#### Goal of the exercise:
An exact reproduction of all the entries is what the answer must contain.

#### Supplied records:

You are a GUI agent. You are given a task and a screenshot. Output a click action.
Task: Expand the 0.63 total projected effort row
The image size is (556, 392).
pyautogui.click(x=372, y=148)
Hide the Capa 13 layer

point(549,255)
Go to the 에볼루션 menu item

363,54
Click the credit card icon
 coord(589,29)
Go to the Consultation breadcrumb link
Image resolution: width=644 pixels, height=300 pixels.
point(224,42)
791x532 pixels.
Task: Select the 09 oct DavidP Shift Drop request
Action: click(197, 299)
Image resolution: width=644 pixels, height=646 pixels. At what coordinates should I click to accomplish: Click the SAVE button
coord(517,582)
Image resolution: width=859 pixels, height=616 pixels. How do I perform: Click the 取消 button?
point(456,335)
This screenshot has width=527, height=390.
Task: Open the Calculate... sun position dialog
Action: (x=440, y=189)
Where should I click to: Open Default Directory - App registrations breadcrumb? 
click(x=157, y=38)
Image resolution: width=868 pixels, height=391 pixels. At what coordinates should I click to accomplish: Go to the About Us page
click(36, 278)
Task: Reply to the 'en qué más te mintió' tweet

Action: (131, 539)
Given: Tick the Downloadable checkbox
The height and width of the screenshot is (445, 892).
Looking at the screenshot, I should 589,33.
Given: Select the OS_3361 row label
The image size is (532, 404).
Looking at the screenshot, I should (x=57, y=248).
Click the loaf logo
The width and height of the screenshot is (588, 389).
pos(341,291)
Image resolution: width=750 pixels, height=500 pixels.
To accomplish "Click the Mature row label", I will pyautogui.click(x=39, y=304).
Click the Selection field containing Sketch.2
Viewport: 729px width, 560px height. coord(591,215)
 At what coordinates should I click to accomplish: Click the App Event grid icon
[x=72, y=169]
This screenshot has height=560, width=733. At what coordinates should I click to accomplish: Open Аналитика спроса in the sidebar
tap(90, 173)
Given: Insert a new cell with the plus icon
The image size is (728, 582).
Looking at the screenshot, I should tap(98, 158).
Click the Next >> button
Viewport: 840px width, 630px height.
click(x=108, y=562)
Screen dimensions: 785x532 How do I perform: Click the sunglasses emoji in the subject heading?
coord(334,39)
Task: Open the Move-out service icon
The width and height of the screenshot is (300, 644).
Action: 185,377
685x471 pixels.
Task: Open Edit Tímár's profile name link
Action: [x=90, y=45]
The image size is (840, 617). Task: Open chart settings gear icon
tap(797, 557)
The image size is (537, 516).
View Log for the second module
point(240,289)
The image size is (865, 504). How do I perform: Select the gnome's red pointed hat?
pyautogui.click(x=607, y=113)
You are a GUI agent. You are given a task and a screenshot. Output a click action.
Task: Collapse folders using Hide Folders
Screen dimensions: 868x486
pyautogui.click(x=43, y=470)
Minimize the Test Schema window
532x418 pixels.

#### Exercise result:
You are a GUI agent. You are given a task and a screenshot. Output a click action.
Task: Expand the 0.63 total projected effort row
The image size is (556, 392).
pyautogui.click(x=372, y=148)
Hide the Capa 13 layer

point(549,255)
Go to the 에볼루션 menu item

363,54
Click the credit card icon
 coord(589,29)
Go to the Consultation breadcrumb link
Image resolution: width=644 pixels, height=300 pixels.
point(224,42)
791x532 pixels.
Task: Select the 09 oct DavidP Shift Drop request
Action: click(197, 299)
Image resolution: width=644 pixels, height=646 pixels. At what coordinates should I click to accomplish: Click the SAVE button
coord(517,582)
Image resolution: width=859 pixels, height=616 pixels. How do I perform: Click the 取消 button?
point(456,335)
This screenshot has width=527, height=390.
Task: Open the Calculate... sun position dialog
Action: (x=440, y=189)
Where should I click to: Open Default Directory - App registrations breadcrumb? 
click(x=157, y=38)
Image resolution: width=868 pixels, height=391 pixels. At what coordinates should I click to accomplish: Go to the About Us page
click(36, 278)
Task: Reply to the 'en qué más te mintió' tweet

Action: (131, 539)
Given: Tick the Downloadable checkbox
The height and width of the screenshot is (445, 892).
Looking at the screenshot, I should 589,33.
Given: Select the OS_3361 row label
The image size is (532, 404).
Looking at the screenshot, I should (x=57, y=248).
Click the loaf logo
The width and height of the screenshot is (588, 389).
pos(341,291)
Image resolution: width=750 pixels, height=500 pixels.
To accomplish "Click the Mature row label", I will pyautogui.click(x=39, y=304).
Click the Selection field containing Sketch.2
Viewport: 729px width, 560px height. coord(591,215)
 At what coordinates should I click to accomplish: Click the App Event grid icon
[x=72, y=169]
This screenshot has height=560, width=733. At what coordinates should I click to accomplish: Open Аналитика спроса in the sidebar
tap(90, 173)
Given: Insert a new cell with the plus icon
The image size is (728, 582).
Looking at the screenshot, I should tap(98, 158).
Click the Next >> button
Viewport: 840px width, 630px height.
click(x=108, y=562)
Screen dimensions: 785x532 How do I perform: Click the sunglasses emoji in the subject heading?
coord(334,39)
Task: Open the Move-out service icon
The width and height of the screenshot is (300, 644).
Action: 185,377
685x471 pixels.
Task: Open Edit Tímár's profile name link
Action: [x=90, y=45]
The image size is (840, 617). Task: Open chart settings gear icon
tap(797, 557)
The image size is (537, 516).
View Log for the second module
point(240,289)
The image size is (865, 504). How do I perform: Select the gnome's red pointed hat?
pyautogui.click(x=607, y=113)
You are a GUI agent. You are given a task and a screenshot. Output a click action.
Task: Collapse folders using Hide Folders
Screen dimensions: 868x486
pyautogui.click(x=43, y=470)
Minimize the Test Schema window
532x418 pixels.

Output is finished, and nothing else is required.